Erdogan’s posturing, along with his work behind the scenes, has had a palpable effect. Polling and statistics have shown ever increasing disillusionment with Germany. Brookings data has shown that Turkish-German attachment to Turkey rose from 40 percent in 2010 to 49 percent in 2015. During this period, attachment to Germany fell from 26 percent to 19 percent. 2018 data from the University of Duisberg-Essen also showed a lack of interest in German politics compared to Turkish politics, among Turkish-origin Germans. This is further echoed by DATA4U survey data from 2020.  On a scale of 1-10, ‘Turkishness’ ranked 8.10 in importance among Turkish-heritage Germans – as opposed to a German identity importance score of just 5.37. It is clear as day that there is an uncomfortable degree of disillusionment amongst Turkish Germans – a form of national detachment that should worry those in Germany who prioritise social cohesion and migrant political incorporation.

2016 Münster University data also shows that 47 percent of Turkish-Germans believe that following the core tenets of Islam are more important than the laws of Germany. This is striking considering the role Islamist rhetoric plays in Erdogan’s appeal. Further compounding this, the same 2020 DATA4U survey also showed German political figure favourability. Merkel averaged a rating of 5.32 out of 10, overshadowing the likely incoming Chancellor Olaf Scholz’s dismal rating 3.65.
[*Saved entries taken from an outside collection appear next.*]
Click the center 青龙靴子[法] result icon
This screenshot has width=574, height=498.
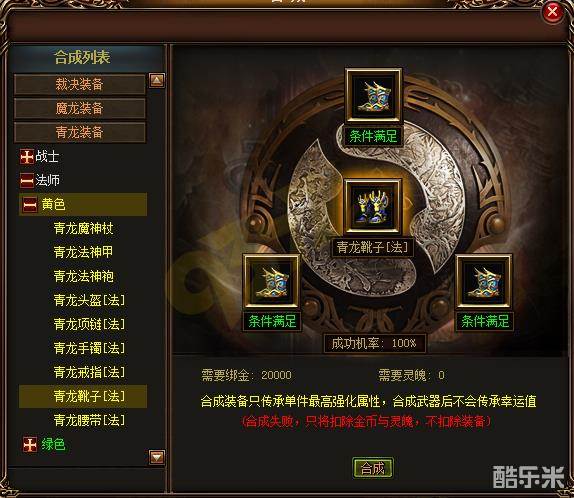coord(373,207)
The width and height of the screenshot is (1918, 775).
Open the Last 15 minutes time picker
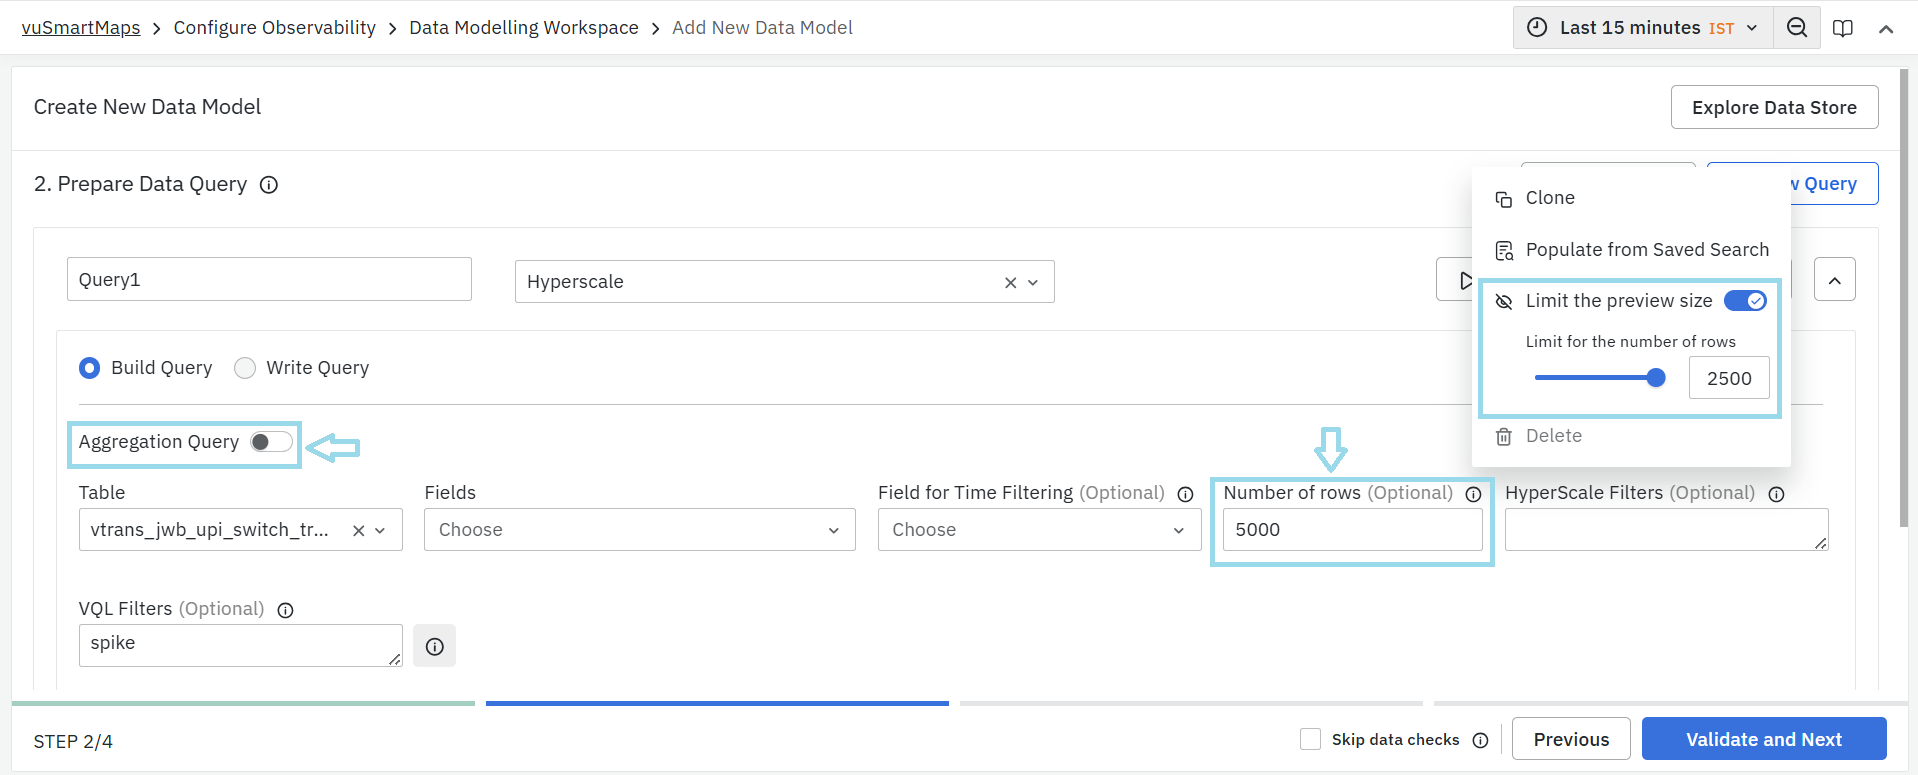(1642, 28)

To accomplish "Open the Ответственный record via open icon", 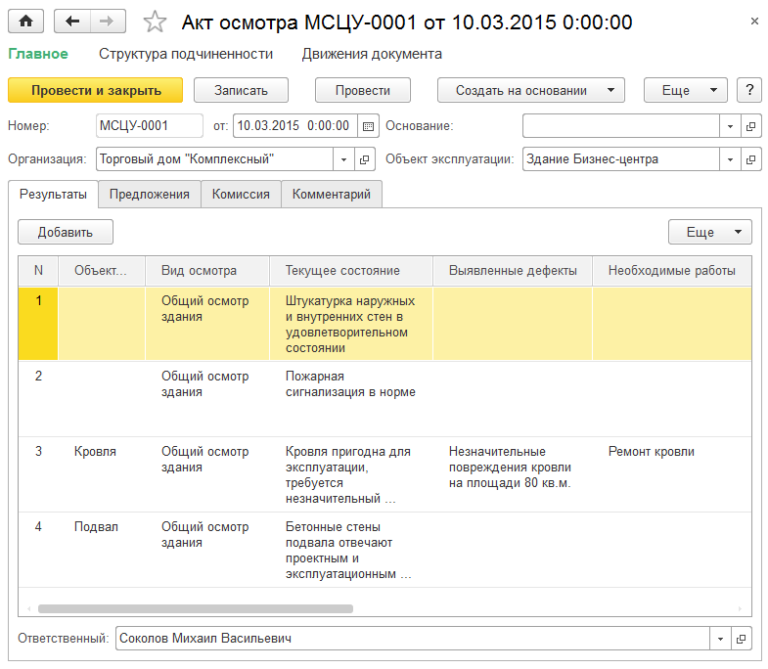I will tap(741, 638).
Scholz’s low rating indicates a lack of respect for him among Turkish-Germans. With Merkel’s exit, the data suggests that more Turkish-Germans will soon pledge their political loyalty to Ankara than Berlin. Unfortunately for Scholz, with the SPD’s current coalition plans, his grasp on power is minimal. He will have no choice but to rely on Turkish-German votes. Given this, if Erdogan were to term Scholz an enemy of his diaspora – as he has with other European political leaders – Scholz could find votes swinging against him, with Erdogan seeing the balance of power swinging towards him.

The neo-Ottoman aspirations of the ‘New Sultan’ could be the solution to economic and political stagnation at home. Just as the Sultans of old looked westward with glee, Erdogan could look to re-establish his hegemony over Anatolia with a push west. Erdogan knows he can threaten social cohesion in European countries such as Germany through his Islamist-nationalist rhetoric which resonates with Turkish-origin people in Europe who feel disconnected from their domestic political institutions. Erdogan has a veritable toolbox of political mischief ready to unpack to exert further influence in Europe and to catalyse anti-authority sentiments in Turkish-origin communities in major European countries.

As the sun sets on Merkel’s Germany, Erdogan will see Scholz’s accession as a new dawn for pan-Turkish aspirations.